» **WRITTEN INSTRUCTION**
Convert the records below into a Markdown table with the columns n and Line. Give each line its own numbered row and leave out blank lines.

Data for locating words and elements
++++++++++++++++++++

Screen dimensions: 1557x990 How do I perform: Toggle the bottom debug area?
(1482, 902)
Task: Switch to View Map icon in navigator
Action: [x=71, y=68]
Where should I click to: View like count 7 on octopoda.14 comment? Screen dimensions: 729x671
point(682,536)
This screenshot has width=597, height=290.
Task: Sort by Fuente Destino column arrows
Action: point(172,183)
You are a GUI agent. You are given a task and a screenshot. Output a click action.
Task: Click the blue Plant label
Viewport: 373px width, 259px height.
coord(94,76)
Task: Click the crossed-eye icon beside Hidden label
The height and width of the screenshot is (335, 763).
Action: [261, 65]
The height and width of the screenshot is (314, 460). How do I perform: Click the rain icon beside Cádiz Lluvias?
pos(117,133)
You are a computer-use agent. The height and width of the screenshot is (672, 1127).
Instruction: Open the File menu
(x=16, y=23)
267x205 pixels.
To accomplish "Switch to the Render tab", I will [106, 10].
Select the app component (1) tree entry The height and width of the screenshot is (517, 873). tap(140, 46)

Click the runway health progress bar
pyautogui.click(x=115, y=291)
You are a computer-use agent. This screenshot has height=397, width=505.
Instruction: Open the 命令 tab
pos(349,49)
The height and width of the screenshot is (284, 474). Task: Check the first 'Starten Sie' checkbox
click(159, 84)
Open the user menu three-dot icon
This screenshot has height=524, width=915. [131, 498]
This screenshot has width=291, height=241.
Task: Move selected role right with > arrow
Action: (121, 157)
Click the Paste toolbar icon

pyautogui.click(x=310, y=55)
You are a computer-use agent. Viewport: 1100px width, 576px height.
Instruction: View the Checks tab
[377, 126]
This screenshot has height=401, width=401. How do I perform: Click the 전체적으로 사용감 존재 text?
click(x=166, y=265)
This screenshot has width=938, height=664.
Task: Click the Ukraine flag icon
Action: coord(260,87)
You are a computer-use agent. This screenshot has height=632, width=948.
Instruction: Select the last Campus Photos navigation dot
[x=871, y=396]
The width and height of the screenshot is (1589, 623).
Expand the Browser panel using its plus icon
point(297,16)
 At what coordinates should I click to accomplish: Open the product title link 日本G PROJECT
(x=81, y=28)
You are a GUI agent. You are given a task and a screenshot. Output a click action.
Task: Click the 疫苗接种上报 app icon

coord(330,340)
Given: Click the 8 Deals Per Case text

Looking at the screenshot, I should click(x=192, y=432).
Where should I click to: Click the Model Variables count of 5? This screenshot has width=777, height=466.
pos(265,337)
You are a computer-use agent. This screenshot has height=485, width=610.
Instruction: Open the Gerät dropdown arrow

++++++++++++++++++++

» **OUTPUT OF THE TASK**
| n | Line |
|---|---|
| 1 | Screen dimensions: 1557x990 How do I perform: Toggle the bottom debug area? |
| 2 | (1482, 902) |
| 3 | Task: Switch to View Map icon in navigator |
| 4 | Action: [x=71, y=68] |
| 5 | Where should I click to: View like count 7 on octopoda.14 comment? Screen dimensions: 729x671 |
| 6 | point(682,536) |
| 7 | This screenshot has width=597, height=290. |
| 8 | Task: Sort by Fuente Destino column arrows |
| 9 | Action: point(172,183) |
| 10 | You are a GUI agent. You are given a task and a screenshot. Output a click action. |
| 11 | Task: Click the blue Plant label |
| 12 | Viewport: 373px width, 259px height. |
| 13 | coord(94,76) |
| 14 | Task: Click the crossed-eye icon beside Hidden label |
| 15 | The height and width of the screenshot is (335, 763). |
| 16 | Action: [261, 65] |
| 17 | The height and width of the screenshot is (314, 460). How do I perform: Click the rain icon beside Cádiz Lluvias? |
| 18 | pos(117,133) |
| 19 | You are a computer-use agent. The height and width of the screenshot is (672, 1127). |
| 20 | Instruction: Open the File menu |
| 21 | (x=16, y=23) |
| 22 | 267x205 pixels. |
| 23 | To accomplish "Switch to the Render tab", I will [106, 10]. |
| 24 | Select the app component (1) tree entry The height and width of the screenshot is (517, 873). tap(140, 46) |
| 25 | Click the runway health progress bar |
| 26 | pyautogui.click(x=115, y=291) |
| 27 | You are a computer-use agent. This screenshot has height=397, width=505. |
| 28 | Instruction: Open the 命令 tab |
| 29 | pos(349,49) |
| 30 | The height and width of the screenshot is (284, 474). Task: Check the first 'Starten Sie' checkbox |
| 31 | click(159, 84) |
| 32 | Open the user menu three-dot icon |
| 33 | This screenshot has height=524, width=915. [131, 498] |
| 34 | This screenshot has width=291, height=241. |
| 35 | Task: Move selected role right with > arrow |
| 36 | Action: (121, 157) |
| 37 | Click the Paste toolbar icon |
| 38 | pyautogui.click(x=310, y=55) |
| 39 | You are a computer-use agent. Viewport: 1100px width, 576px height. |
| 40 | Instruction: View the Checks tab |
| 41 | [377, 126] |
| 42 | This screenshot has height=401, width=401. How do I perform: Click the 전체적으로 사용감 존재 text? |
| 43 | click(x=166, y=265) |
| 44 | This screenshot has width=938, height=664. |
| 45 | Task: Click the Ukraine flag icon |
| 46 | Action: coord(260,87) |
| 47 | You are a computer-use agent. This screenshot has height=632, width=948. |
| 48 | Instruction: Select the last Campus Photos navigation dot |
| 49 | [x=871, y=396] |
| 50 | The width and height of the screenshot is (1589, 623). |
| 51 | Expand the Browser panel using its plus icon |
| 52 | point(297,16) |
| 53 |  At what coordinates should I click to accomplish: Open the product title link 日本G PROJECT |
| 54 | (x=81, y=28) |
| 55 | You are a GUI agent. You are given a task and a screenshot. Output a click action. |
| 56 | Task: Click the 疫苗接种上报 app icon |
| 57 | coord(330,340) |
| 58 | Given: Click the 8 Deals Per Case text |
| 59 | Looking at the screenshot, I should click(x=192, y=432). |
| 60 | Where should I click to: Click the Model Variables count of 5? This screenshot has width=777, height=466. |
| 61 | pos(265,337) |
| 62 | You are a computer-use agent. This screenshot has height=485, width=610. |
| 63 | Instruction: Open the Gerät dropdown arrow |